Ratched is ostensibly the backstory of one of literature’s most notorious villains: Nurse Ratched from Ken Kesey’s novel One Flew Over the Cuckoo’s Nest. But it is also, perhaps even more importantly, co-created by Ryan Murphy, of American Horror Story Fame. Dealing in a similar brand of exaggerated horror and harsh spectacle, and boasting many of the same actors (Sarah Paulson, Jon Jon Briones, Finn Wittrock), Ratched could very well be a lost season of AHS.
Or, maybe more accurately given its setting and subject matter, it could be a straight remake of its Asylum season.
Ratched is set in 1947, at the Lucia Psychiatric Hospital in Northern California. It follows Mildred Ratched (Paulson) as she begins her tenure as a nurse there. And it is, presumably, meant to illuminate the path she takes to become the intimidating and cruel Nurse Ratched of Kesey’s novel some fifteen years later. However, if there are any references to the book, they are few and far between. And if there are any signs of the character Mildred Ratched is destined to become, they are muddled at best.
This is the central tenet of what’s wrong with Ratched, and a flaw that can be applied to many of its problems. That is: Mildred’s motivations and intentions seem to change from scene to scene, and it’s nigh-on impossible to know what she’s thinking. At times brilliant and conniving, at times detached and cruel, at times desperately emotional and vulnerable, Mildred is possibly a mastermind pulling all the strings, or possibly a frightened and essentially good person only trying to do what’s best. And the show tends to change that on a whim, depending on what it needs out of a scene.
The same holds true for nearly every other character’s motivation and presentation. Sometimes a doctor is an inspired altruistic healer; sometimes he’s a fraud and a dangerous autocrat. Sometimes a killer is a bloodthirsty lunatic; sometimes he’s a delicate soul in love who can’t bring himself to violence. Sometimes a lobotomy renders a patient unresponsive and drooling in a wheelchair; sometimes it doesn’t have any effect at all. This last disparity is a particular kick in the teeth for fans of the book.
The show is so riddled with contradictions as to almost feel deliberate, and yet it doesn’t seem capable of that kind of depth. A much more likely explanation is that it’s so caught up in its own spectacle, it abandons consistency.
To its credit, it is quite the spectacle. The colors are rich and lush. The costumes, something I’ll admit to rarely noticing, are to die for. And the gross, extravagant horror of antiquated medical practices, maladies, and injuries are out in full, Murphyesque force.
But that does not a cohesive show make, and this scene-to-scene cherry-picking of priorities makes for some truly bizarre moments, particularly when it wades into social issues. One glaring instance is in the introduction of a couple, a gay man and a gay woman, who are married to each other for convenience and social respectability. It is 1947, after all. This is all well and good, except for the fact that he’s black and she’s white, and interracial marriage was still illegal in California at the time.
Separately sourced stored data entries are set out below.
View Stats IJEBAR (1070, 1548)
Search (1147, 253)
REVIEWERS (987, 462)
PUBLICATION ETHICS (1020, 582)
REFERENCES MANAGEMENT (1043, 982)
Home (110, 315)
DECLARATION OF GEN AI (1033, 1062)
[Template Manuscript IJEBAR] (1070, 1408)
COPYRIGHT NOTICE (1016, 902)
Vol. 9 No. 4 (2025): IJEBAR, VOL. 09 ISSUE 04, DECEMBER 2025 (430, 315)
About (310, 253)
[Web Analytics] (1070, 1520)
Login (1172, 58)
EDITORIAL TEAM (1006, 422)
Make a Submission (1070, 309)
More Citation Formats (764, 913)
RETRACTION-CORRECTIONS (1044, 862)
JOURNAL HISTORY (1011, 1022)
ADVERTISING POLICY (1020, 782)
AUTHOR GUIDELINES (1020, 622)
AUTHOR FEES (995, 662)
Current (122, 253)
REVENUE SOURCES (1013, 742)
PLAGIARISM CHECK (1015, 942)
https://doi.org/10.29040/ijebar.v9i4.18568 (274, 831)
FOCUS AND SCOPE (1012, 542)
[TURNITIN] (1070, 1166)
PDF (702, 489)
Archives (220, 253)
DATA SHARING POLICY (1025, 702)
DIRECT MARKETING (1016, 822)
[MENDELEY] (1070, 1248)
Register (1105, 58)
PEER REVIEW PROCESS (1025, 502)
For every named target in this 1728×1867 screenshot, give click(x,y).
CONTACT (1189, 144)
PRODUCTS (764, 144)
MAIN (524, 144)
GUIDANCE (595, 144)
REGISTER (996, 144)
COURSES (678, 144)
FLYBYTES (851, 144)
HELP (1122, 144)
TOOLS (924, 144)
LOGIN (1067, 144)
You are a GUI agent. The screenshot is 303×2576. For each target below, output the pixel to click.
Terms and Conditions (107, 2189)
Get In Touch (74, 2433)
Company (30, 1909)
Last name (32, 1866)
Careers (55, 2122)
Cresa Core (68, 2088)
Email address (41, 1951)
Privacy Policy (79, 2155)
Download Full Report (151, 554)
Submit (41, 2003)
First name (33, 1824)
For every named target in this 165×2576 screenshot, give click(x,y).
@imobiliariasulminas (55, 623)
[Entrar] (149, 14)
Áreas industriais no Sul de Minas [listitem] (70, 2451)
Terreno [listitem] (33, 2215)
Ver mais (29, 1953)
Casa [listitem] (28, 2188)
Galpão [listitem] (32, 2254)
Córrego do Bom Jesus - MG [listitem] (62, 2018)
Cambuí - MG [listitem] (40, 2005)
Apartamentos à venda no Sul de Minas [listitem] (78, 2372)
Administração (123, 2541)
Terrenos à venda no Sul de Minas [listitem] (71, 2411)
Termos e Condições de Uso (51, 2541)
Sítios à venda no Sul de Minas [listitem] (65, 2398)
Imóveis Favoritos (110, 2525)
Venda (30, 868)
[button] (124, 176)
And no one, not the governor of California for whom she works, nor the law firm of which he is a senior partner, bats an eye.
The show does this a lot, picking and choosing its adversities on a scene-by-scene basis, just as it picks character motivation. It feels the need to confront racism and homophobia, but in such a soft way that it often contradicts itself, forgetting the existence of the issues it’s not currently addressing.
Were Ratched to create an alternate 1947 America free from racism and homophobia, it would be one thing. But it engages with it just enough for it to have little to no impact, other than to draw attention to its softball presence. It’s the worst of both worlds. And this disjointedness between scenes makes for yet another strange byproduct: sometimes the same piece of information is relayed, multiple times, with little regard for the fact that the audience already knows it.
In one particularly grievous example, we learn a dark secret about Mildred’s past in a long, highly-stylized flashback. It is, on its own, a neat little piece of storytelling that delivers its information nicely. But then, in the very next scene, Mildred rehashes this information again, in a drawn-out confession, straight into the camera. What’s bad is that it feels as though the audience isn’t trusted to understand what it learned in the scene before. What’s worse is that it’s boring. A long, emotional reiteration of everything we just found out, it takes all the air out of it, sapping it of its gravity and suspense. Nothing new is learned, and you find yourself desperate for it to be over.
This is the worst example of this, but it’s a series rife with dream sequences, imagined futures and slightly different real futures, multiple flashbacks of the same scene, and confessions of the same information played over and over again to different people. It all adds up to a series that’s desperate to show as much as it can, without stopping to question what’s essential, and what could have been pared down.
These aren’t the only bad things one can say about Ratched. But they are the most blatant. There are even some good things to say. The acting is, for the most part, excellent. Cynthia Nixon is a particular standout. The costumes are delightful, as is the scenery of Lucia Hospital. But on the whole, it is a disjointed, gratuitously violent spectacle and a deep dive into a character’s past that has little regard for or understanding of character.
It’s a mess. A sexy, bloody, stylish mess.
Ratched premieres on Netflix on September 18th.